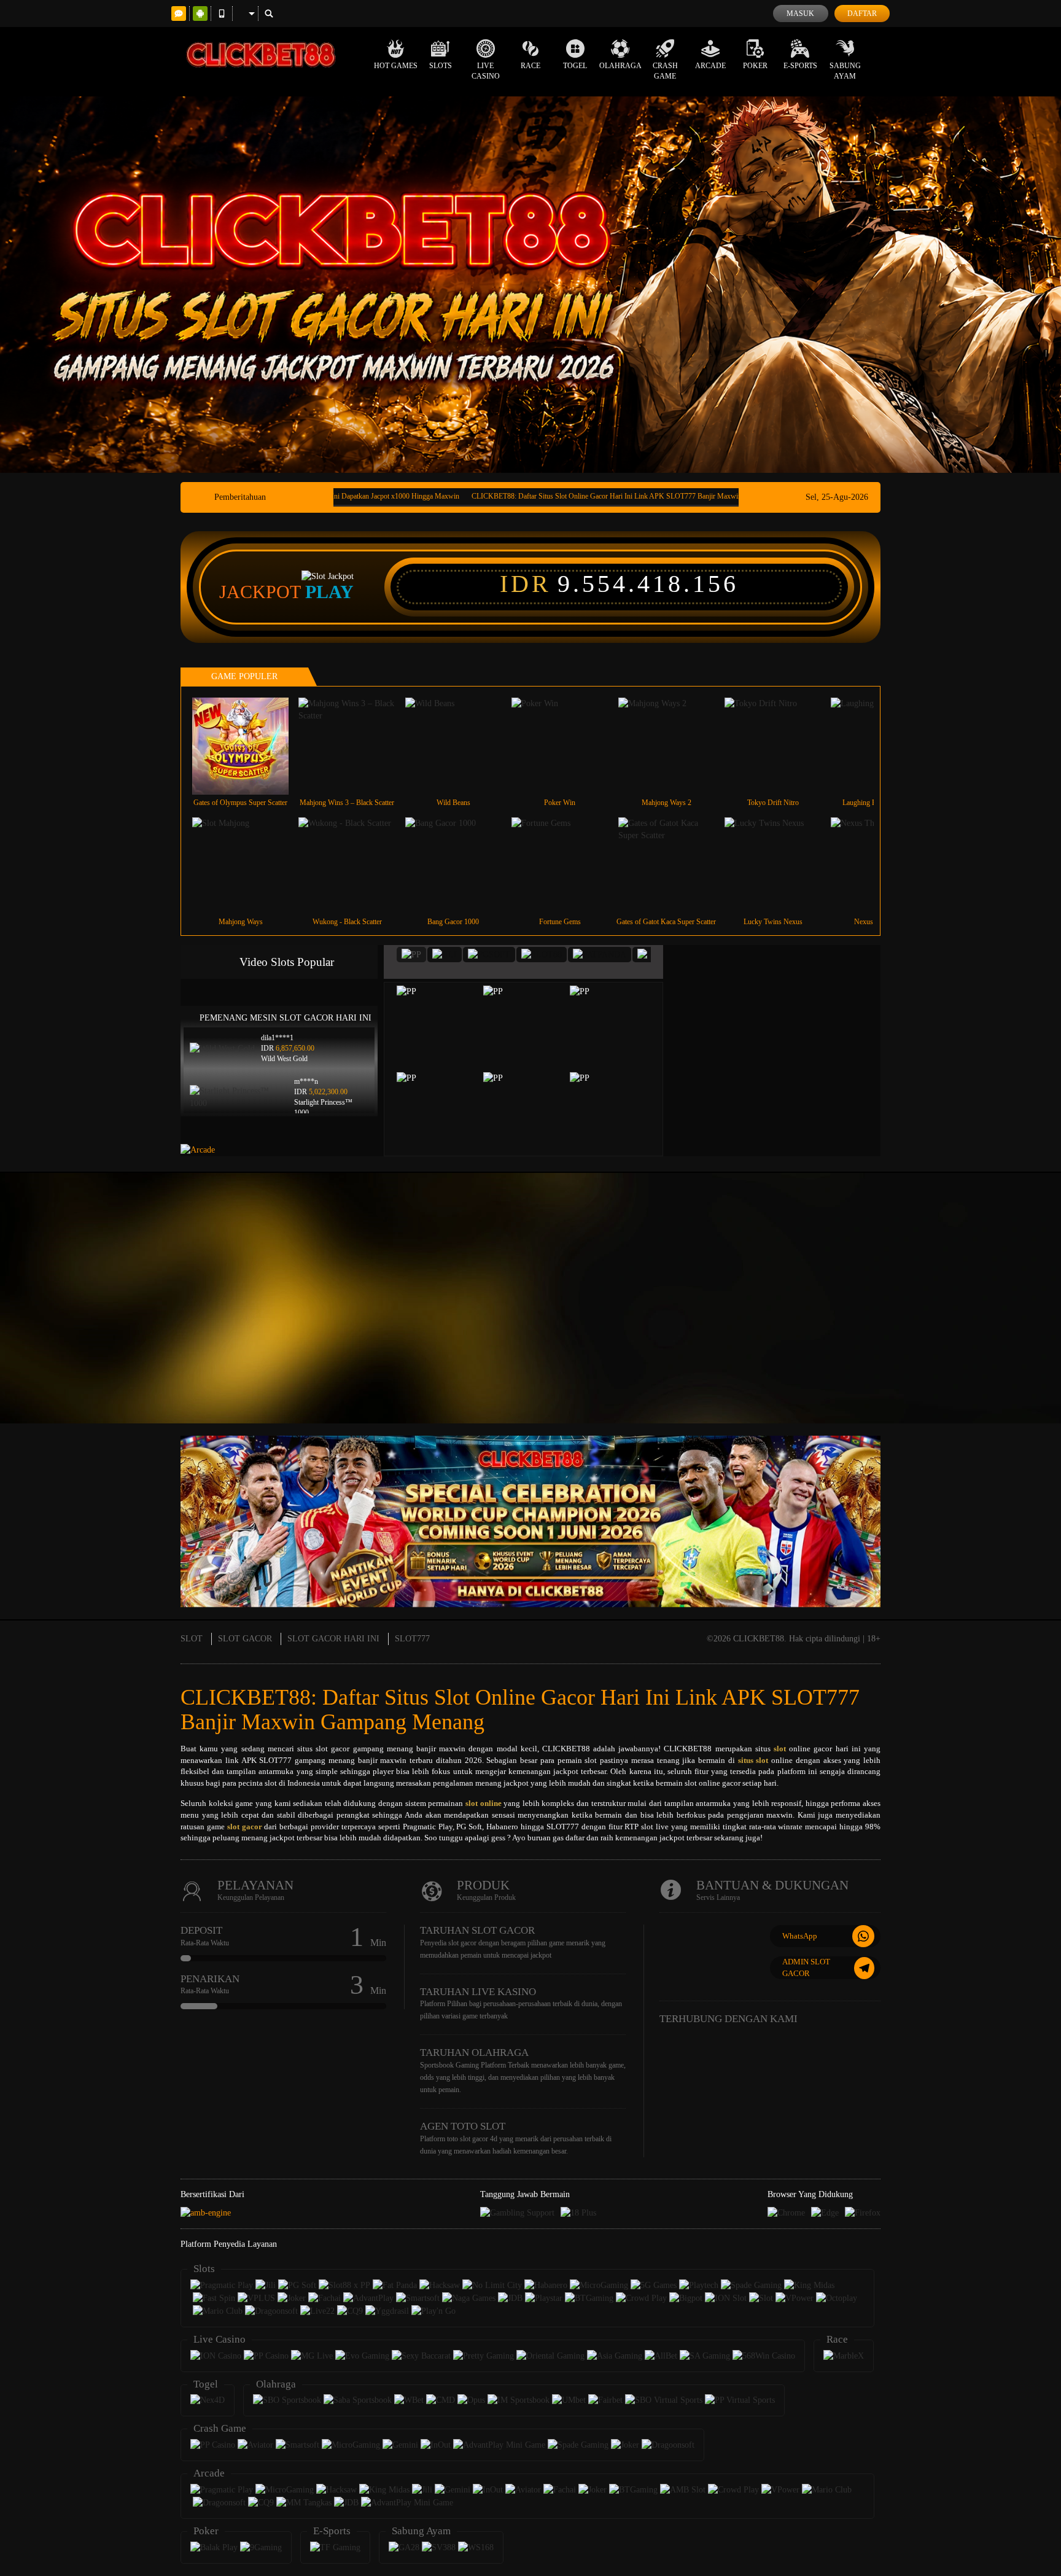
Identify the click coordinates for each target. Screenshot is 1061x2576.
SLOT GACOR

--

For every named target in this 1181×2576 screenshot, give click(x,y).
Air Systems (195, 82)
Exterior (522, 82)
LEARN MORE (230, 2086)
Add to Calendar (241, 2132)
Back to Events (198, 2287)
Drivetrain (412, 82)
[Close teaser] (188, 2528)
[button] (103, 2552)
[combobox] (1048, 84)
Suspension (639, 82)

*REQUIREMENT:* Of the entries above, transcribe exactly those lines that fall between the line containing "For every named" and the line containing "[button] (103, 2552)", together with those two lines.

*WRITTEN RESPONSE:*
For every named target in this 1181×2576 screenshot, give click(x,y).
Air Systems (195, 82)
Exterior (522, 82)
LEARN MORE (230, 2086)
Add to Calendar (241, 2132)
Back to Events (198, 2287)
Drivetrain (412, 82)
[Close teaser] (188, 2528)
[button] (103, 2552)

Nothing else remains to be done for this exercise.